Howard Strobe Yes. So everything we're doing is open source and unrestricted. Our goal is to demonstrate that this can work well first on operating systems and then later on on big application systems. And we will be trying to work collaboratively with the organizations that manage large open source systems. For example, the Linux Foundation. For another program dealing with compilers, we're going to try to be working with the LLVM foundation, which is one of the big compiler systems. So our idea is to put the software out there and then work with the system people that actually make these, these large critical software systems. We can't force anybody to adopt anything, but since we think these are good ideas and if we can demonstrate that they're valuable, then we think that over time they will get adopted.
Tom Temin And how do you see this working in the very dynamic world that is software today?
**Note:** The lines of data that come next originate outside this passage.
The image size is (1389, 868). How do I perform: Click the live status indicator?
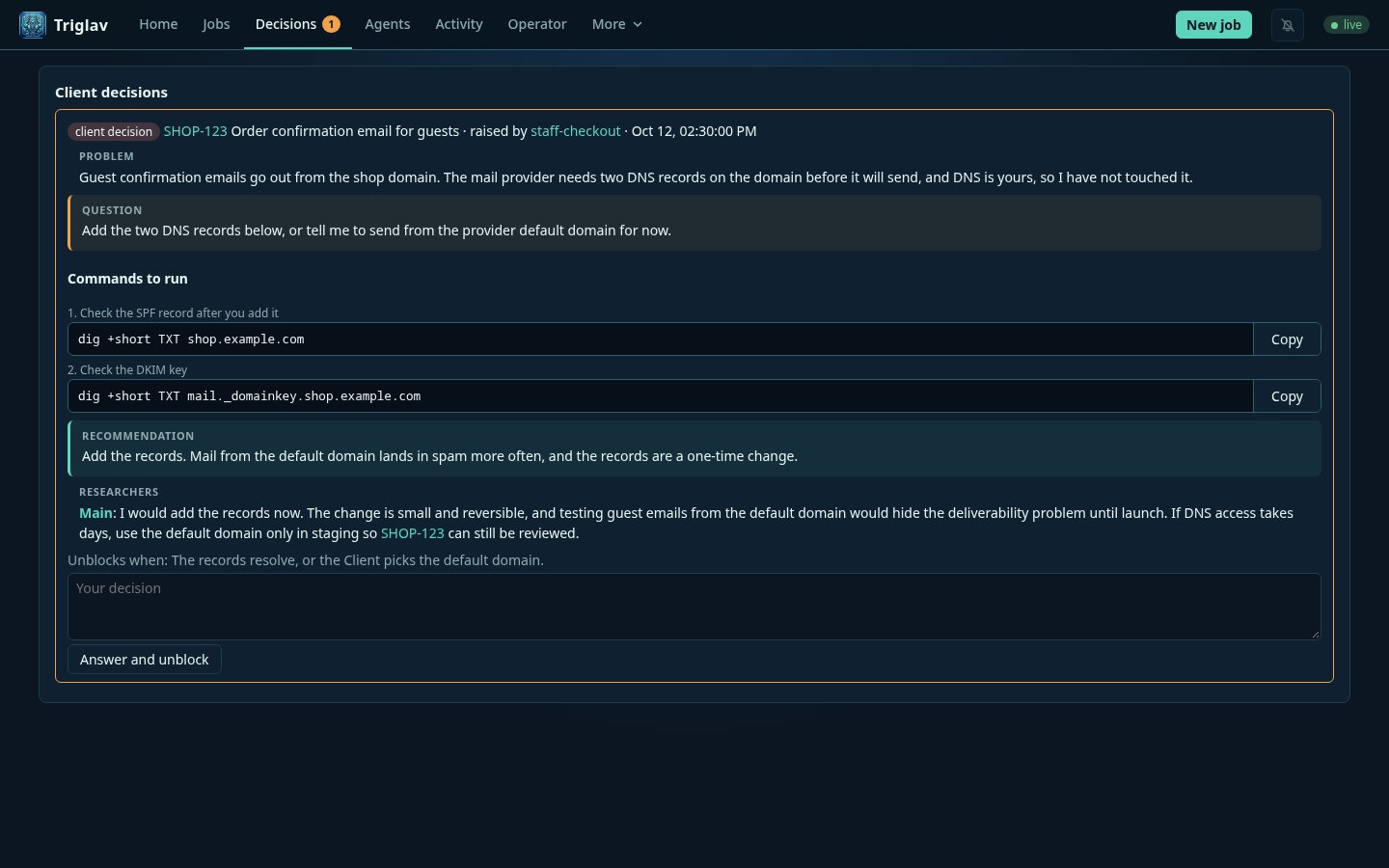pyautogui.click(x=1347, y=25)
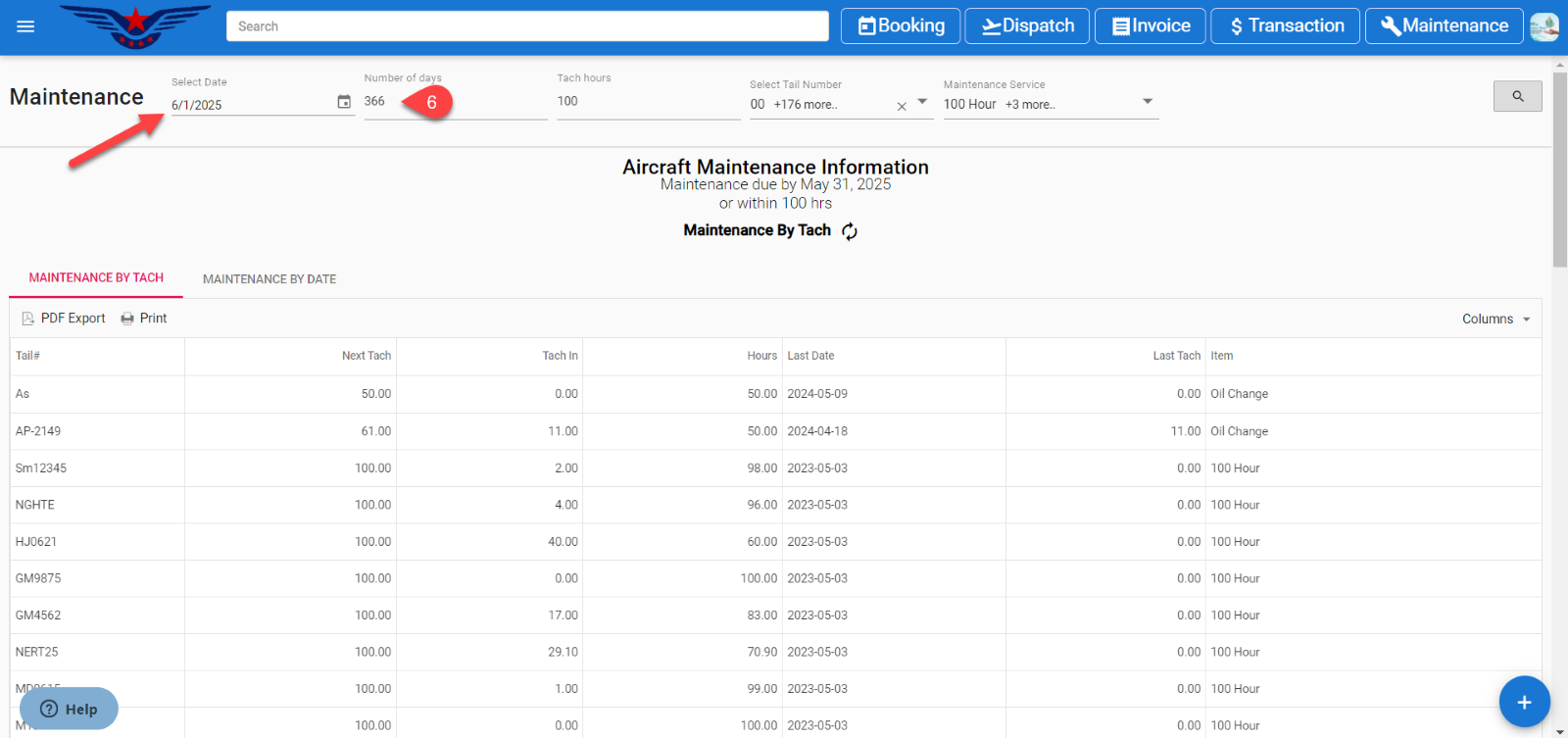Screen dimensions: 1568x738
Task: Open the Booking page
Action: (x=901, y=26)
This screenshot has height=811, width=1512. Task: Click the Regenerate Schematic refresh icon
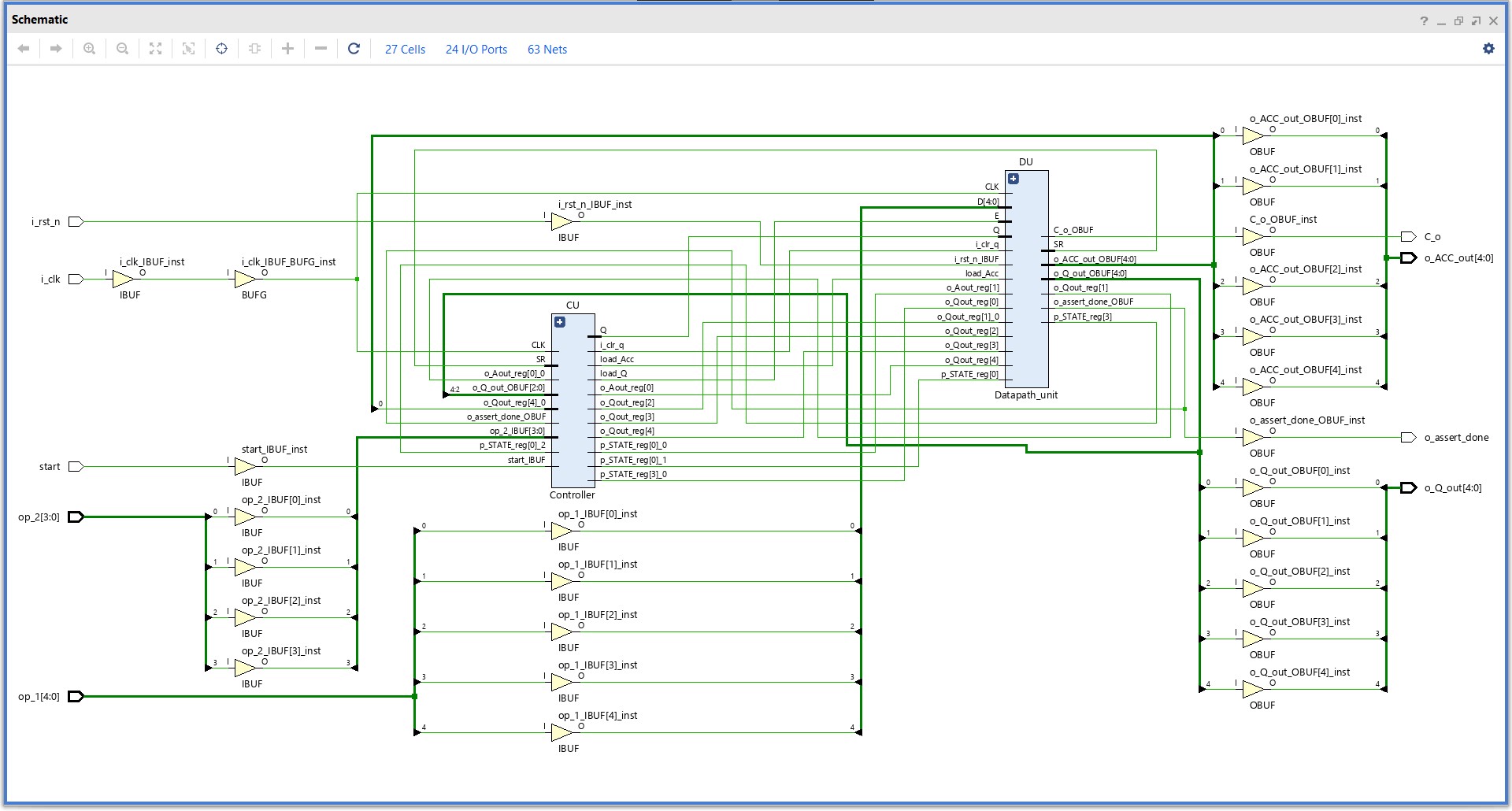coord(354,48)
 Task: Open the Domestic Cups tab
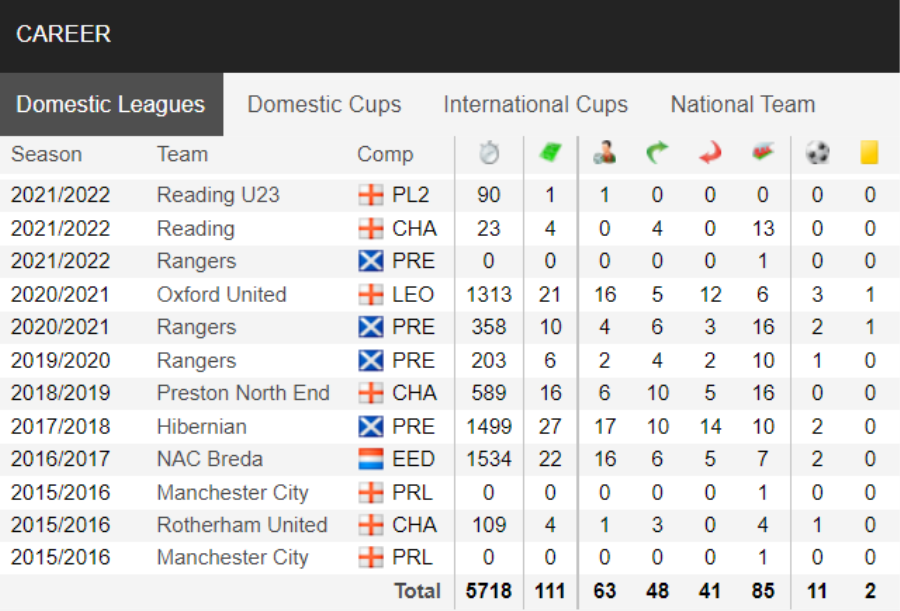(x=324, y=105)
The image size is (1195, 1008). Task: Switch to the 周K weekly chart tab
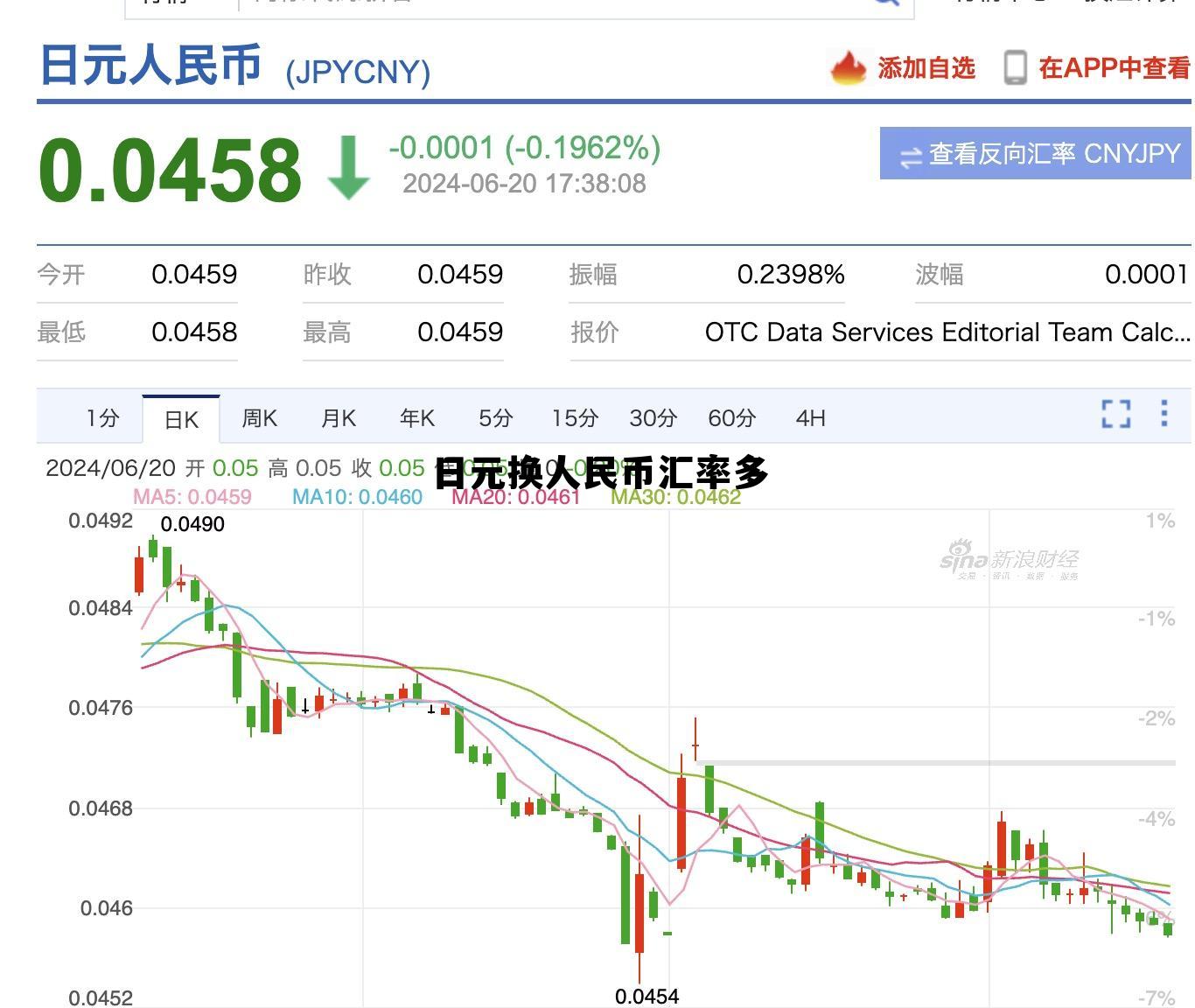[259, 418]
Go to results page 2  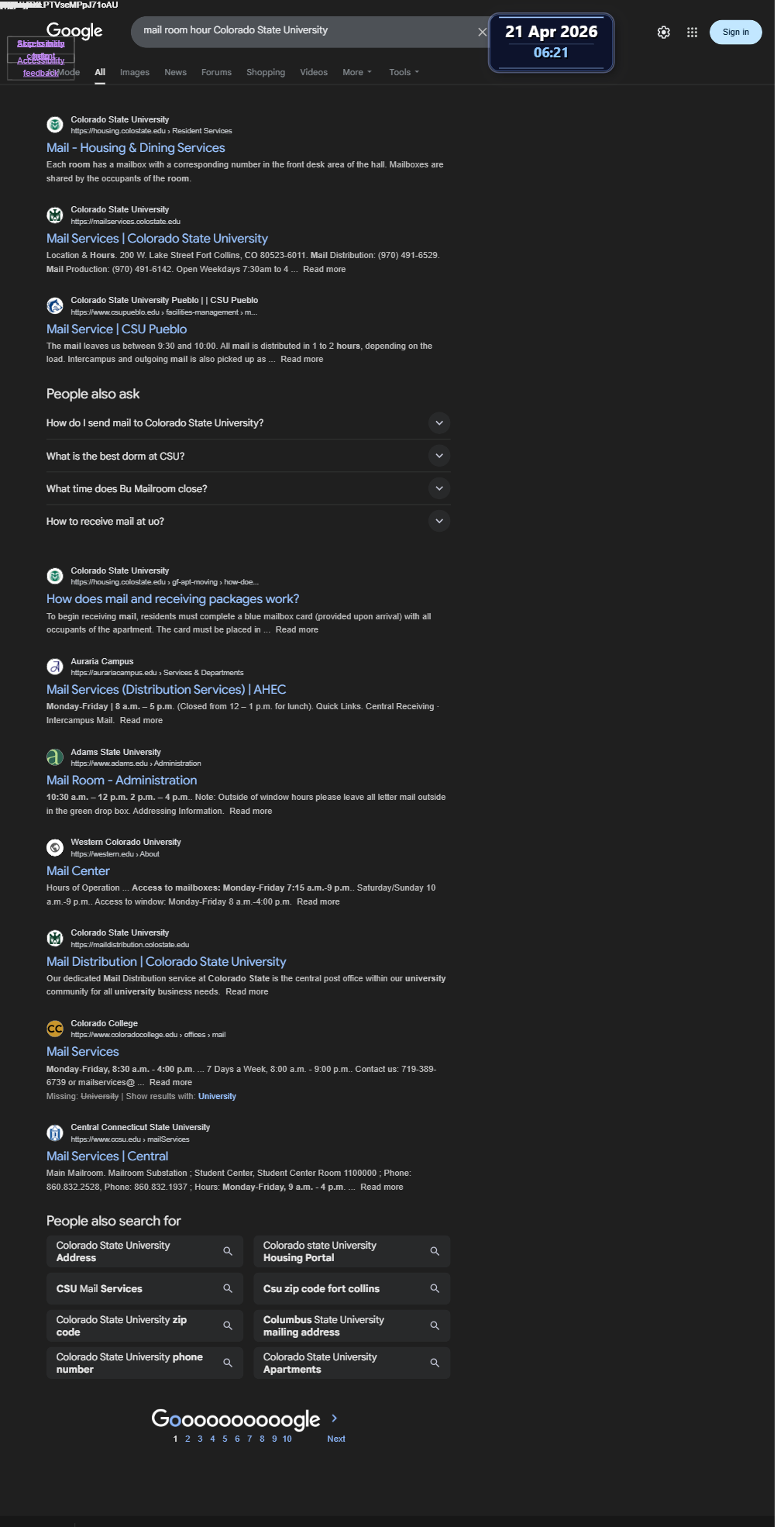point(187,1439)
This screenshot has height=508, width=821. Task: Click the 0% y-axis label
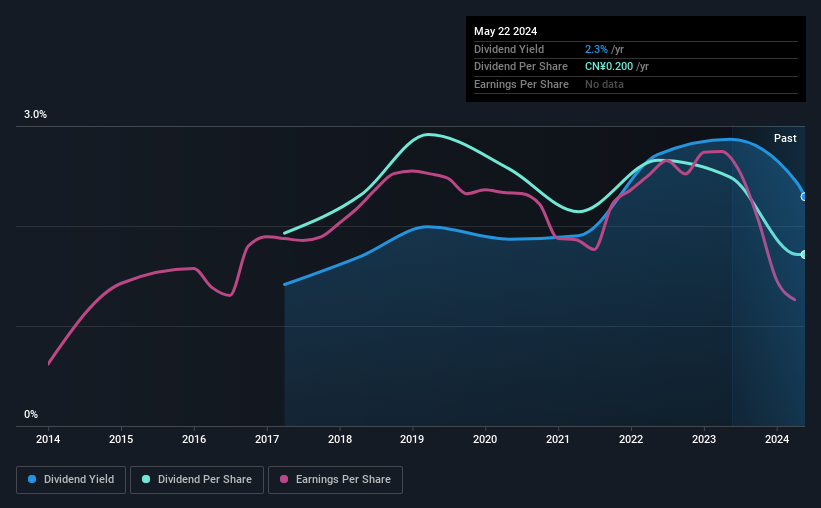tap(31, 414)
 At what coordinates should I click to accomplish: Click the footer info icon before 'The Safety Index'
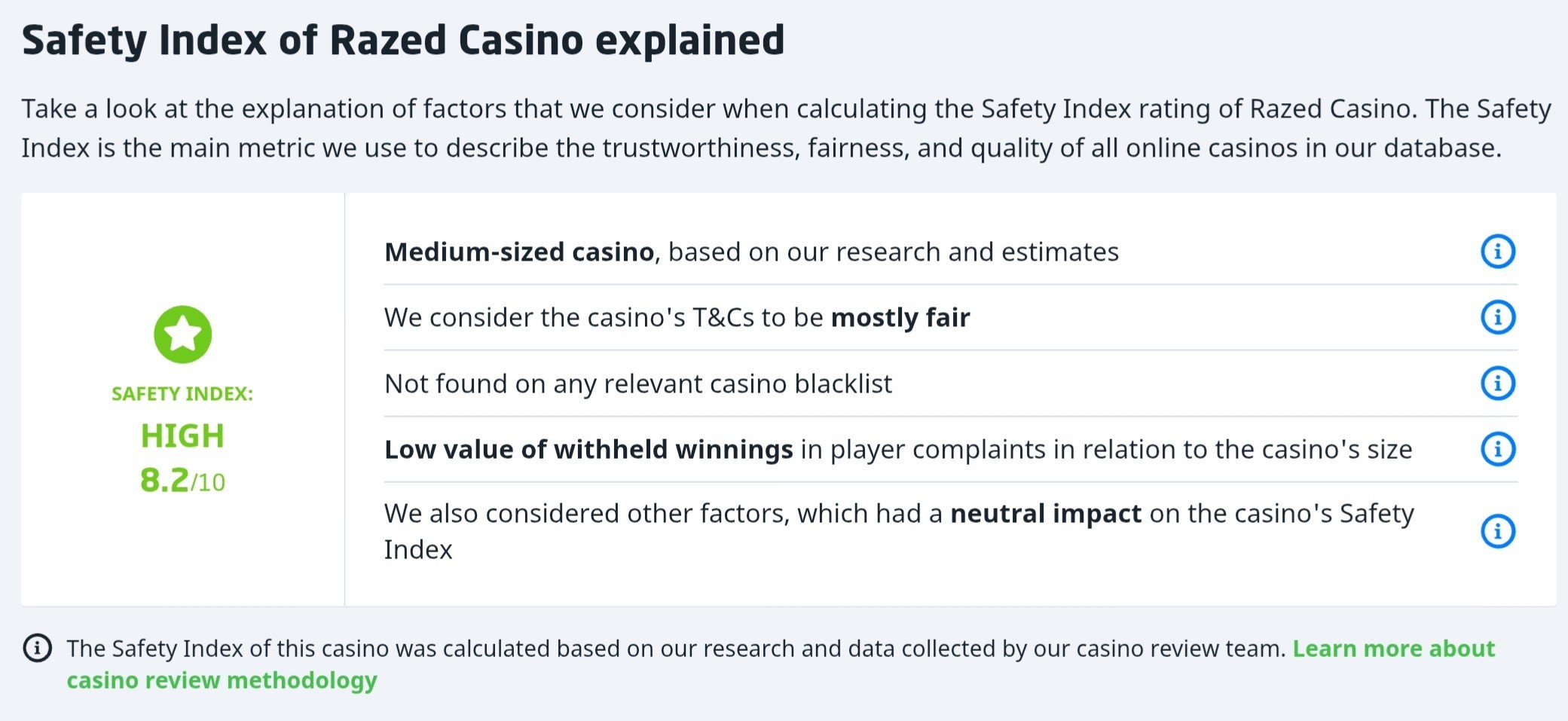38,648
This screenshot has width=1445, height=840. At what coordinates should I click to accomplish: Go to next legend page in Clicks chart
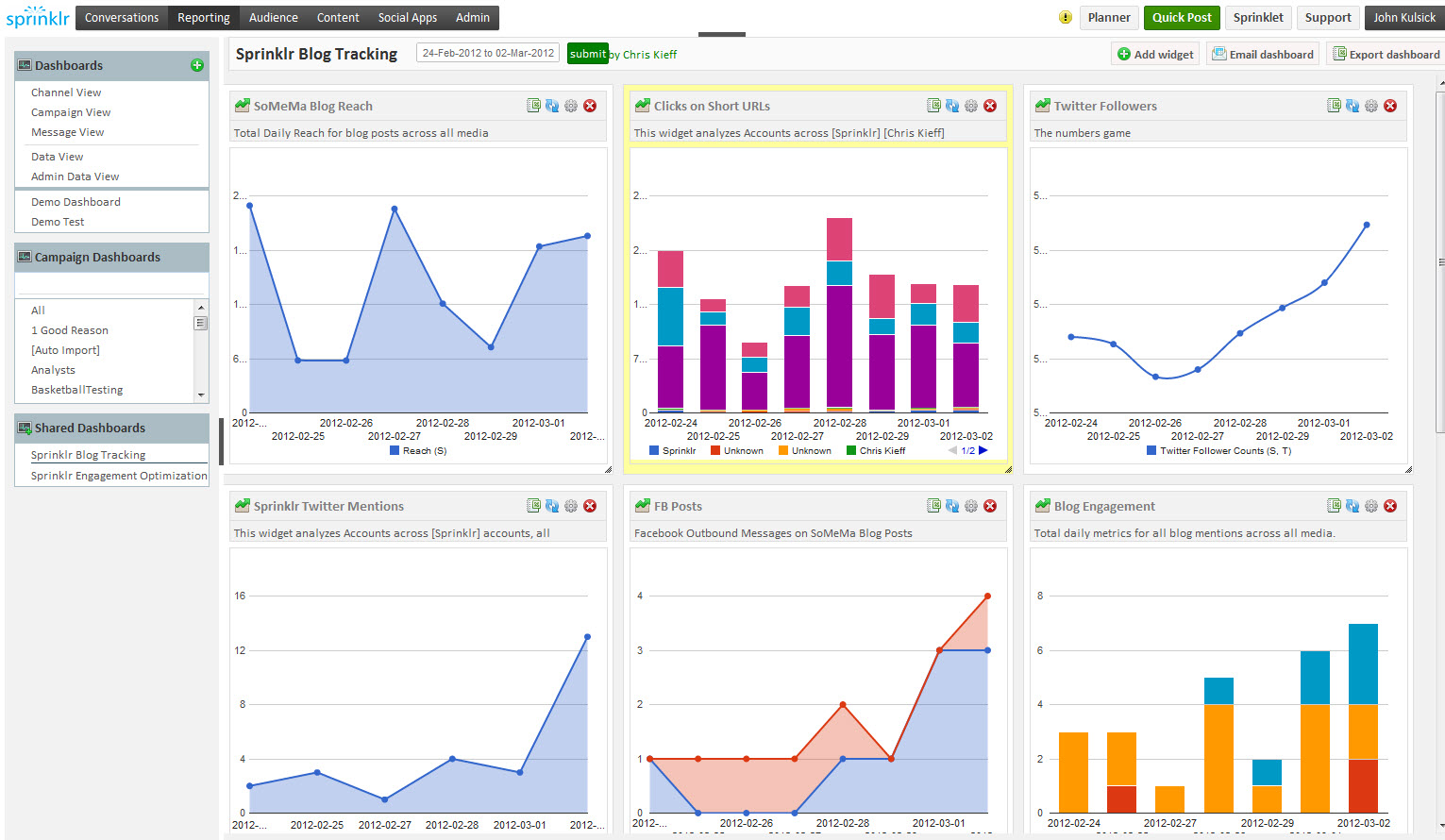(x=983, y=450)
People have scrums and two week cycles and there's new modules being introduced all the time, plus modules are being mixed and matched to create new applications or integration of separate applications to create better customer experience. All of these things mean software is interacting with new software all the time.
Howard Strobe Yeah, it's a good point. And as you said, part of the goal here is to try to establish a framework that programmers working on new stuff can follow that would make compartmentalization easier. The other part of this is to be able to use our tools to automatically compartmentalize that. The more programmers have this model in mind, the easier it is to do that. But we want to be able to do this to anything where it's really critical.
Tom Temin And this is a fairly arcane but actually quite crucial pursuit that you're on here. What is your background that you are this deeply interested in cybersecurity?
Howard Strobe Yeah. So I'm a principal research scientist at MIT's Computer Science and AI Lab, where I've been since 1978 as a staff member, before that as a graduate student. I've worked here at DARPA three times now. This is my third tour. There's a program that allows people who work for not for profits to rotate in to the government for limited periods of time. So in my second time at DARPA is when I first got interested in this area. Actually, my office director asked me to take on a project in this area. And I tried to beg off on the grounds that this was one of the few areas of computer science that always bored me. And he said, Well, that's exactly why you're the right guy, because we need new eyes on this. So at that point, I became very interested in the problem and pretty much adopted two general areas. One is the one that this program's in, which is the mixing of hardware and software architectures to make systems that are inherently secure. And the other is more in the area of making systems resilient so that even -- and this program actually has aspects of that as well -- so that even if the bad guys get in, they can't achieve their goals. And that has a very AI flavor to it also. And my background actually is in both of those areas, which is systems and artificial intelligence.
Tom Temin And you go back far enough that, you know, a megabit of memory was a thousand bucks, you know, in 1978.
Howard Strobe Yes.
Tom Temin And also, you've seen operating systems grow from smallish things to where they do everything.
Howard Strobe That's right. The transition's been amazing. When I look back on it, as you say, when at one point I was working on a startup company that had some of these aspects to it. And at the time, you needed to buy something like a 300 megabyte disk and a megabyte of memory, and that was just considered totally unaffordable. Now you can't get things that small.
Tom Temin Well, the small memories they had at least enforced some programing discipline that doesn't exist at all now, does it?
Howard Strobe That was true. I mean, the system I worked on enforced memory safety, which is another crucial aspect. Your audience won't know what the term means. Doesn't matter. It's one of the most important principles you want to enforce. Because if you don't have that, bad guys can do anything once they're in.